[HN Gopher] Download the Entire Wikimedia Database
___________________________________________________________________
Download the Entire Wikimedia Database
Author : surround
Score : 49 points
Date : 2021-03-06 20:46 UTC (2 hours ago)
(HTM) web link (dumps.wikimedia.org)
(TXT) w3m dump (dumps.wikimedia.org)
| orblivion wrote:
| You can also get it in a user-friendly format with the
| application Kiwix (https://www.kiwix.org/) if that's your use
| case. PC, phone, or server. You get subsets of the data, and
| images are smaller to save space.
| MeinBlutIstBlau wrote:
| Kiwix use is still somewhat hit or miss when browsing. Im not
| sure how it handles text parsing but it either takes forever or
| doesn't return results making it sort of unusable.
|
| But it's still a fantastic and incredible piece of software.
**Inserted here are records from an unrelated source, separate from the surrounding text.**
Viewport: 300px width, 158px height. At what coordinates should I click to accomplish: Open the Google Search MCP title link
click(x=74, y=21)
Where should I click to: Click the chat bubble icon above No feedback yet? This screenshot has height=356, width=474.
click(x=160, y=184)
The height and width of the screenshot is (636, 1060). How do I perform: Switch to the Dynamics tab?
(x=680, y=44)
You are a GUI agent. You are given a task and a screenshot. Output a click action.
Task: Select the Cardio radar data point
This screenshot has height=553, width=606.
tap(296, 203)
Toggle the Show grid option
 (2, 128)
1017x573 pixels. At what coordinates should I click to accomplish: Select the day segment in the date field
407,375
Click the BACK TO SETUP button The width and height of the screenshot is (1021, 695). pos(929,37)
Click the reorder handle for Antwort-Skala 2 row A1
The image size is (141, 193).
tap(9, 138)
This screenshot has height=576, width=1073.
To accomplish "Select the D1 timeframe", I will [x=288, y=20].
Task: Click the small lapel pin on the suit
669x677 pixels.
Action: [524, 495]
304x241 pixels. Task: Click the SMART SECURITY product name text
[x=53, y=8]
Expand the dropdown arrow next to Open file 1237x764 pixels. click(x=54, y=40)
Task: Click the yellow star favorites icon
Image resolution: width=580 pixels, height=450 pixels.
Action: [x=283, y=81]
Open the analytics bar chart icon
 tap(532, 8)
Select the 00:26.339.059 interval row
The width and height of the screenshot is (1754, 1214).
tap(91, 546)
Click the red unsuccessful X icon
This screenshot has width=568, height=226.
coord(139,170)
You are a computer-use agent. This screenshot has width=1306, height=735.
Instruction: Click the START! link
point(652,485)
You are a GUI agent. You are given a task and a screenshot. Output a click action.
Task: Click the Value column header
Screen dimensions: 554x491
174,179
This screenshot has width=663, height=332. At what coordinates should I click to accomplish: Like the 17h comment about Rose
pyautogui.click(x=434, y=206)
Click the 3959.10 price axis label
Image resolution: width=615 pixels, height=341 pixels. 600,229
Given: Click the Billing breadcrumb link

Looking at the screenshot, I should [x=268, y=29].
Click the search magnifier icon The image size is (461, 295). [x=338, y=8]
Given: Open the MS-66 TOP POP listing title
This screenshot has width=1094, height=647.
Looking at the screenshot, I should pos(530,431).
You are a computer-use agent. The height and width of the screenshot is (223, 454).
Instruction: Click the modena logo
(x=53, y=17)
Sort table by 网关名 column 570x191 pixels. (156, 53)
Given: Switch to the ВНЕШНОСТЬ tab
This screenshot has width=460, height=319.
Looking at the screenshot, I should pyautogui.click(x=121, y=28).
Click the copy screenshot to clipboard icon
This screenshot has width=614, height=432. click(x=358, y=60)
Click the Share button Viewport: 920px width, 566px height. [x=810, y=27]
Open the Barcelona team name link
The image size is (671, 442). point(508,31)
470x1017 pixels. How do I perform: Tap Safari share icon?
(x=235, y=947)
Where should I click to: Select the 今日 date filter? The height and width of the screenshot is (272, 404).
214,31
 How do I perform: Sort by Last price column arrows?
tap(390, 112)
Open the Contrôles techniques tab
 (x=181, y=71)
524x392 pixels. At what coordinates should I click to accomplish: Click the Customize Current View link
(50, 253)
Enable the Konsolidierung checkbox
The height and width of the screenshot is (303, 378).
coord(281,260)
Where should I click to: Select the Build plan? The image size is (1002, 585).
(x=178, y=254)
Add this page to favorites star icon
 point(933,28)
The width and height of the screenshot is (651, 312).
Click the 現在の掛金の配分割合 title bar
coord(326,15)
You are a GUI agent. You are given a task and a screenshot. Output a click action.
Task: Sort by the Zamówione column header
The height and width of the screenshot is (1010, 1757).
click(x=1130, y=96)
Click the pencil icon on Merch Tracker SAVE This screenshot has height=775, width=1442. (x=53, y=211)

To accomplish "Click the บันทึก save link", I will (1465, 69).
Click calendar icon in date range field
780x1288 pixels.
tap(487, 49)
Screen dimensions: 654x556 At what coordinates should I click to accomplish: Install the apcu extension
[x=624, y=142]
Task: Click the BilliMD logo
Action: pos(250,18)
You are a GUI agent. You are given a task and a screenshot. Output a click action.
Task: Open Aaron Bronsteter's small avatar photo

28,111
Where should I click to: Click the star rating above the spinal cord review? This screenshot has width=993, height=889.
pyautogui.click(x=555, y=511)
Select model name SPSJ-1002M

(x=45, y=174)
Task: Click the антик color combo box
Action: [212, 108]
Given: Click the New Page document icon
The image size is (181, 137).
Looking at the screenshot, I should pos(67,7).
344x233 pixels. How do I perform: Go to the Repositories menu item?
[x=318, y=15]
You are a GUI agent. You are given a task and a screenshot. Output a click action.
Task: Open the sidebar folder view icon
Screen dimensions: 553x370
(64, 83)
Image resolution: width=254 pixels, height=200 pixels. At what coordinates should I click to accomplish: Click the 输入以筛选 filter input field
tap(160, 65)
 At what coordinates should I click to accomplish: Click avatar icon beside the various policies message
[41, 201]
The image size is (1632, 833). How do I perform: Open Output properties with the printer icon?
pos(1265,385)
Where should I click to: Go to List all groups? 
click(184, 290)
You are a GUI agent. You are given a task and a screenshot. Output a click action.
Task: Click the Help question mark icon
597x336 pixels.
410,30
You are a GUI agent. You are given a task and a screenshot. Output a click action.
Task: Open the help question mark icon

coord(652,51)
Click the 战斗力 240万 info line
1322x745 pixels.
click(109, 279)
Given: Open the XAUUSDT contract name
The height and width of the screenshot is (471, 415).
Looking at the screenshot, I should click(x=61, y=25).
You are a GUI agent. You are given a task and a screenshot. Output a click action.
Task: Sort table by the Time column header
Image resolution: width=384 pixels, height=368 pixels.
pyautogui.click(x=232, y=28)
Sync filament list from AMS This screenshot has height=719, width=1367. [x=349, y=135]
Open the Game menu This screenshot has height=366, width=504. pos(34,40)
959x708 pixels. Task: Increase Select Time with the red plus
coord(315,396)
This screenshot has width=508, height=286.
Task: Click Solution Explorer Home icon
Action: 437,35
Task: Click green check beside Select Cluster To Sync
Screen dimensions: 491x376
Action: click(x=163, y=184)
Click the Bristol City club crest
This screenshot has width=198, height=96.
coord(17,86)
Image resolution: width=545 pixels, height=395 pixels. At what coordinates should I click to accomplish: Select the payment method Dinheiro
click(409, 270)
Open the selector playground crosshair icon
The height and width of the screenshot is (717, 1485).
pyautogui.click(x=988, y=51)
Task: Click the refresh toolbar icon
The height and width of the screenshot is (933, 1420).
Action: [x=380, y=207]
| When it gets to the point where I can portably keep the full
| 60gb zim file seemlessly, it will change simple computer for
| low broadband areas. Imagine the uses as a portable and
| versatile database that could accept json, html/css, data to
| make your own offline encyclopedias!
| kregasaurusrex wrote:
| It's useful to browse on a phone if you have limited mobile
| data, and the text-only English Wikipedia fits onto a modern
| micro SD card.
| karlicoss wrote:
| Wouldn't it be cool if Steam supported distributing offline
| Wikipedia database? It's just a few gigs (depending on
| languages/images/etc, but it fits the DLC model perfectly), and
| it already uses bittorrent.
| dwheeler wrote:
| I'm so glad the download-entire-wikipedia function continues to
| exist. That will help counter the "lost the entire library
| problem" from the city of Alexandria. To be fair, Wikipedia only
| has summaries, not the detailed material, but it's still
| important.
| tablespoon wrote:
| > I'm so glad the download-entire-wikipedia function continues
| to exist. That will help counter the "lost the entire library
| problem" from the city of Alexandria. To be fair, Wikipedia
| only has summaries, not the detailed material, but it's still
| important.
|
| Personally, I think Wikipedia's quality is too poor for that.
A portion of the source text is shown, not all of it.